The end of an era

I thought it was appropriate to point out that my grandfather’s barn burned down last week.

Let me clarify. My grandparents both passed away in the mid 1990’s. At that point the farm was sold off. So, technically the barn hasn’t belonged to my family for a while.

In my heart, however, it will always be Grandpa’s barn.

Several members of my family had spent lots of time in that barn at one point or another. We’ve all milked cows, gathered eggs, fed calves, kicked around straw, and moved copious piles of animal manure in that barn. Goats, geese, chickens, cats, and cows lived entire lives in that gambrel building with the rough-hew posts and beams and the corrugated tin roof.

It was a class B milking barn, which meant Grandpa’s milk was used for cheese. His cows of choice were Swiss because they yielded a high milk fat and had a decent temperament (most of the time). He had a couple of Holsteins, but I recall they were always a bit skiddish and were hard to get the milkers on.

The gutters were cement grooves in the floor. The cows never seemed to actually poop in them, so it was a crusade to pace behind the cows during milking to scrape the fresh piles away before the cows were let back outside. Usually they’d also poop on their way back out for good measure. Grandpa had one of those old fashioned poop cradles (that’s not a technical term, that’s just what it looked like to me) that ran the length of the barn on a track. A person would drag the cradle along and shovel poop into it and haul full loads out to the manure spreader at the end of the track. In the winter the tractor never seemed to want to start, so Grandpa would hook up his draft horses to the spreader to haul it out to the fields.

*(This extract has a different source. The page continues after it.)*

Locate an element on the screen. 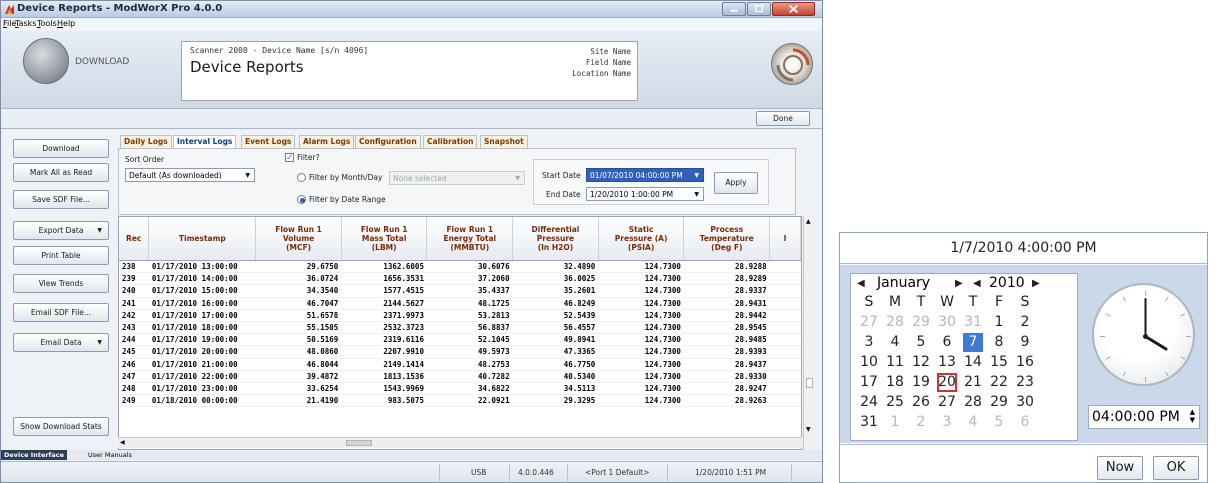 The image size is (1217, 483). view-trends-button: View Trends is located at coordinates (61, 284).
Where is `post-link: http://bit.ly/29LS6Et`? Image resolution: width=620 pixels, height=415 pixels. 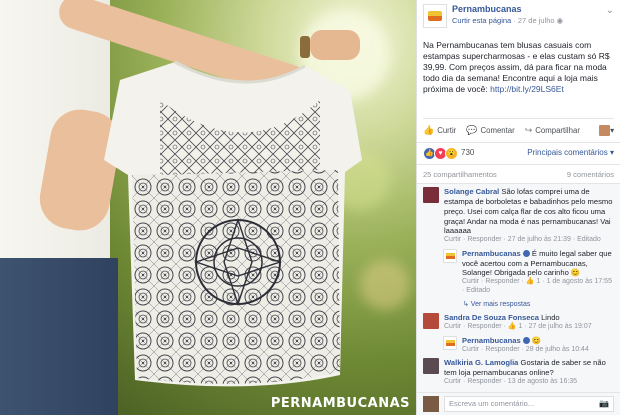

It was never an industrial operation, never more than fifty cows at the most. My Grandpa died of a heart attack at the kitchen table after cutting up a pig with a hacksaw. He left 20 milking cows in the barn at that time.

That barn will always be a symbol to me of an almost extinct way of life. Family farms are still around. All you have to do is attend a county fair to see that. But the farms that were self-sustaining with messes of kids and multi-colored cows set out to pasture are a good two generations gone. In my mind they’ll never be forgotten.